■ **Set exercise**
Duplicate each of the records below line for line, leaving out the pictures.

Screen grounding records:
.....

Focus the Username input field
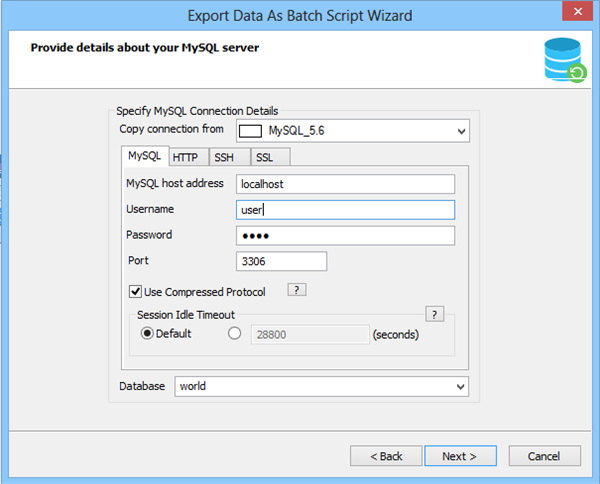 [345, 210]
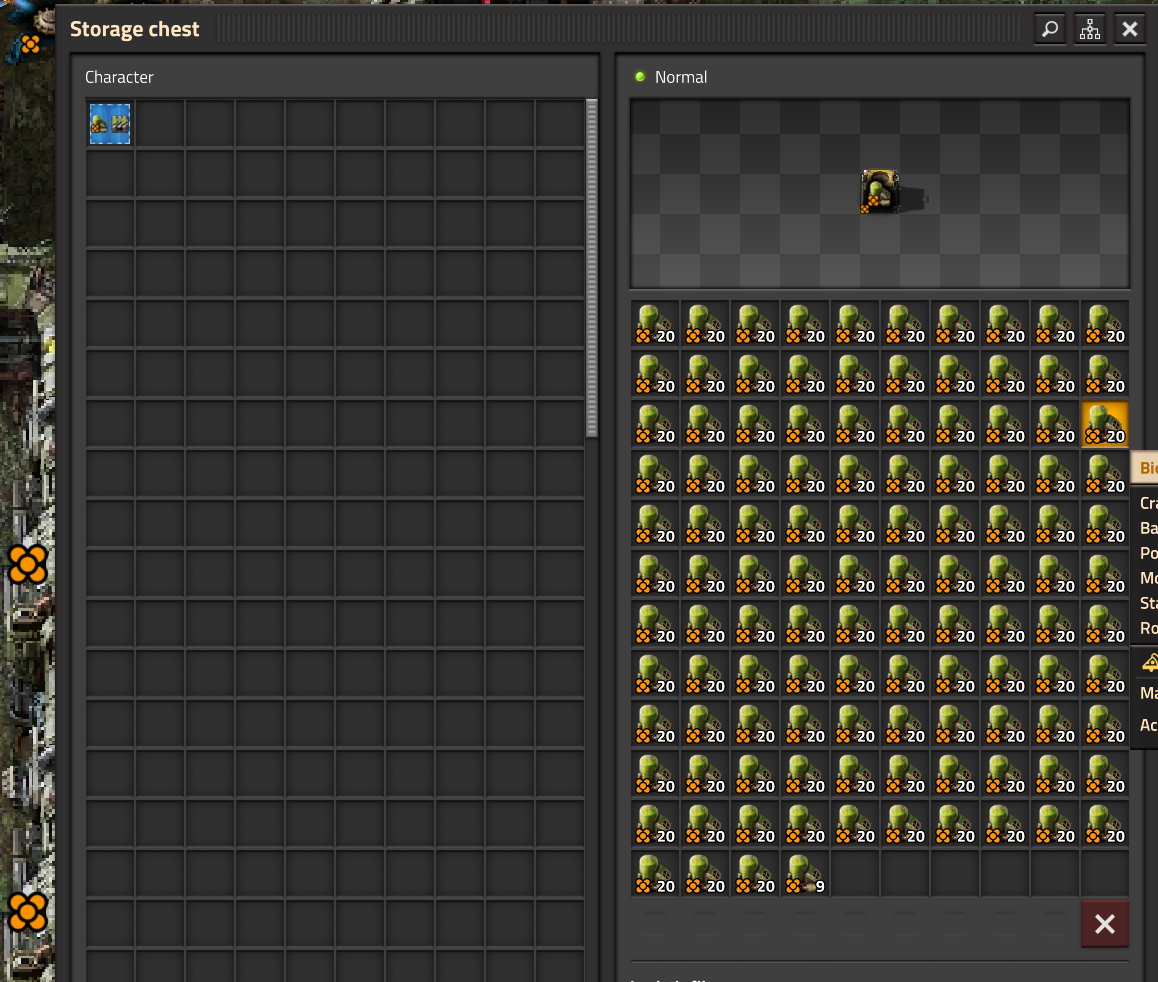
Task: Click the 20-count stack left of the 9-count stack
Action: [x=755, y=874]
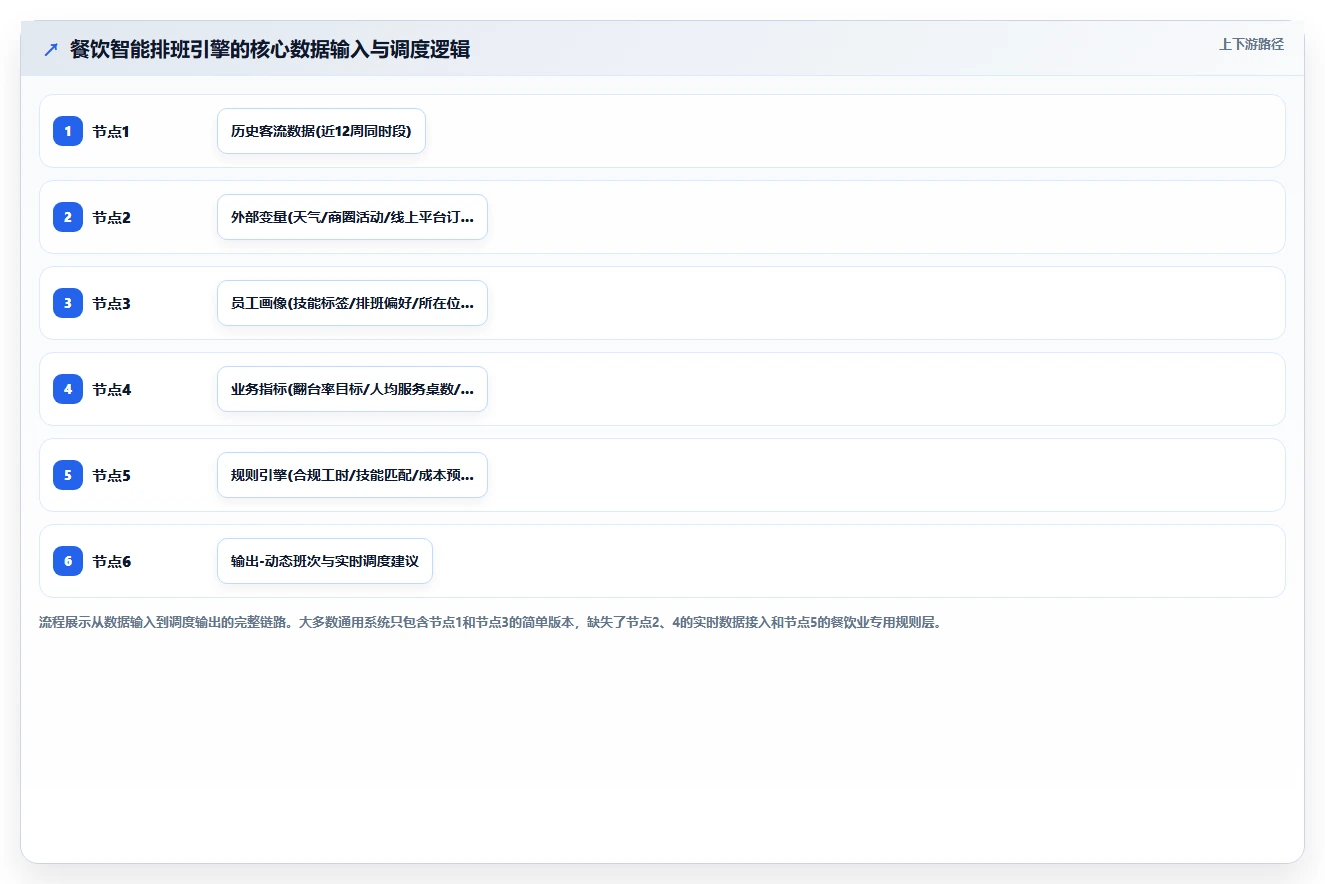Click the 节点4 row label
Screen dimensions: 1325x884
point(111,389)
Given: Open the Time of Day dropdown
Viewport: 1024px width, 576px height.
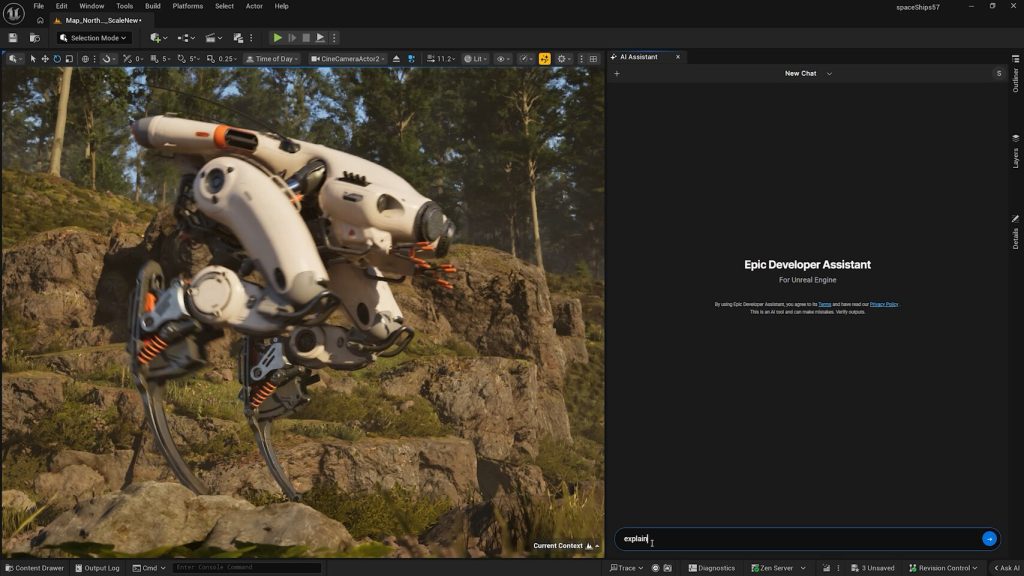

.....

■ **Answer in full**
Focus the Username input field
 [345, 210]
Task: Click the 20-count stack left of the 9-count stack
Action: [x=755, y=874]
Click the 节点4 row label
Screen dimensions: 1325x884
point(111,389)
Given: Open the Time of Day dropdown
Viewport: 1024px width, 576px height.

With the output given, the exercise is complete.